"""
v11 prediction heads: bar-distribution regression + bin-based classification.

Both heads are ICL-friendly: they take trunk output [B, n_query, d_model]
and produce per-query predictions over a fixed-size output space (1024 bins
for regression, MAX_CLASSES=10 logits for classification).

## Why bar-dist for regression
Verified in v10: a single-Gaussian (μ, log_σ²) head can collapse to a
constant when the trunk's output drifts (v9 failure mode). Bar-dist's
1024-bin cross-entropy can't collapse — every bin is independently
supervised. Also matches TabPFN v2's reg head exactly.

## Why bin-based for classification
v8/v10 used Linear(d_model, n_classes_max). For v11 we keep that structure
but add per-task masking: a task with n_classes=3 only computes CE over
the first 3 logits. This avoids the per-task linear-head trick used by
TabPFN (where the head is built from class prototypes inside each task)
which is harder to fit and gives no measurable gain at this scale per
Expert 4's pre-mortem on v11.

## Trunk interface contract
The trunk returns one tensor per task type:
    reg_out: [B, n_query, d_model]   - last column, query rows, after reg trunk layers
    cls_out: [B, n_query, d_model]   - last column, query rows, after cls trunk layers

Both heads take this shape and produce per-query outputs.
"""
from __future__ import annotations

import math
from typing import Optional

import torch
import torch.nn as nn
import torch.nn.functional as F


# Shared constants — keep aligned with task_sampler.SCMConfig.max_classes
MAX_CLASSES: int = 10


# ─── 1. bar-distribution regression head (proven in v10) ─────────────────────


def default_bin_edges(n_bins: int = 1024, tail: float = 0.0001) -> torch.Tensor:
    """Quantile-based bin edges on N(0,1), symmetric around 0.

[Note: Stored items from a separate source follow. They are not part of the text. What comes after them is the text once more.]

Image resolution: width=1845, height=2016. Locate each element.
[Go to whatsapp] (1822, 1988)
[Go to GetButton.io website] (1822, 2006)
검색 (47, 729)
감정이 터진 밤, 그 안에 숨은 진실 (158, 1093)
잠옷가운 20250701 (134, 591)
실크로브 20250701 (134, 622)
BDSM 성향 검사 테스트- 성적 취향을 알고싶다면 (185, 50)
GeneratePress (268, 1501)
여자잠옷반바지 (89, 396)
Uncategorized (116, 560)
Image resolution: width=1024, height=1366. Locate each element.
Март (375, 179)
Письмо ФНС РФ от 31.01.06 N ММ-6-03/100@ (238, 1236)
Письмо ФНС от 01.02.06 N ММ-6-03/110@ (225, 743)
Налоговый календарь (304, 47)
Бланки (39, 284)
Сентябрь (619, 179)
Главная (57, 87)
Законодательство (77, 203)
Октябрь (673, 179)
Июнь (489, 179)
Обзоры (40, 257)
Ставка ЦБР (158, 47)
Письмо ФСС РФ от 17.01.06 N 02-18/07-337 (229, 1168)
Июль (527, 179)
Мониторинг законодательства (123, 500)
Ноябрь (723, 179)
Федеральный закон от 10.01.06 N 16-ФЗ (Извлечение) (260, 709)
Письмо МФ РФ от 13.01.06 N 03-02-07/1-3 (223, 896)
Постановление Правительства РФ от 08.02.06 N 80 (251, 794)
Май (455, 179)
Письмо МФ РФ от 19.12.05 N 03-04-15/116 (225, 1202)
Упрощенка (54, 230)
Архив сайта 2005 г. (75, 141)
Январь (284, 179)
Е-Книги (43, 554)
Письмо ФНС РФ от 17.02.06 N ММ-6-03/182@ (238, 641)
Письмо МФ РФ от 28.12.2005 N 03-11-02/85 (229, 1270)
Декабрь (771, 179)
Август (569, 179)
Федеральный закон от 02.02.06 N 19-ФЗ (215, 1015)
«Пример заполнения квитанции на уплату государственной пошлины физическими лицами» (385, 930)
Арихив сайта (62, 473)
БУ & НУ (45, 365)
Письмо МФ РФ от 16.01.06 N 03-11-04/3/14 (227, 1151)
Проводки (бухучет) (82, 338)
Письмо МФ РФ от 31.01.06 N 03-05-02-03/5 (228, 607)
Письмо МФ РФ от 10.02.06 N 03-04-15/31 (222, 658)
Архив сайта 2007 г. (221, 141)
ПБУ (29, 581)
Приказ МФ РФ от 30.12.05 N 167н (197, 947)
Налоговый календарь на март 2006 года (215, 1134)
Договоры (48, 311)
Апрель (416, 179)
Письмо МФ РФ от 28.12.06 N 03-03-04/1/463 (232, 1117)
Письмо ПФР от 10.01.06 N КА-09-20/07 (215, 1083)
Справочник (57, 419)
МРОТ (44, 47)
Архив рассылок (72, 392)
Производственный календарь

    With n_bins=1024 + tail=0.0001, outer bins cover N⁻¹(0.0001) ≈ -3.72 to
    N⁻¹(0.9999) ≈ +3.72 — wide enough to keep the heavy-tailed targets
    that v11's `apply_heavy_tail_noise` extension is supposed to be
    teaching from saturating the outermost bins. Earlier (tail=0.001)
    capped at ±3.09, which forced ~0.5% of any heavy-tailed task's
    targets into the outermost two bins (each ≈3σ wide) where CE has
    no resolution.
    """
    probs = torch.linspace(tail, 1.0 - tail, n_bins + 1)
    edges = math.sqrt(2) * torch.erfinv(2 * probs - 1)
    return edges


class BarDistributionHead(nn.Module):
    """
    Bar-distribution (Riemann) regression head.

    Forward: x [..., d_model] → logits [..., n_bins].
    Loss is CE between predicted bin distribution and the bin containing
    the (per-task standardized) target.
    """

    def __init__(
        self,
        d_model: int,
        n_bins: int = 1024,
        hidden_multiplier: int = 2,
        dropout: float = 0.0,
        bin_edges: Optional[torch.Tensor] = None,
    ):
        super().__init__()
        self.d_model = d_model
        self.n_bins = n_bins

        if bin_edges is None:
            bin_edges = default_bin_edges(n_bins)
        assert bin_edges.shape == (n_bins + 1,)
        self.register_buffer("bin_edges", bin_edges.float())
        centers = 0.5 * (bin_edges[:-1] + bin_edges[1:])
        self.register_buffer("bin_centers", centers.float())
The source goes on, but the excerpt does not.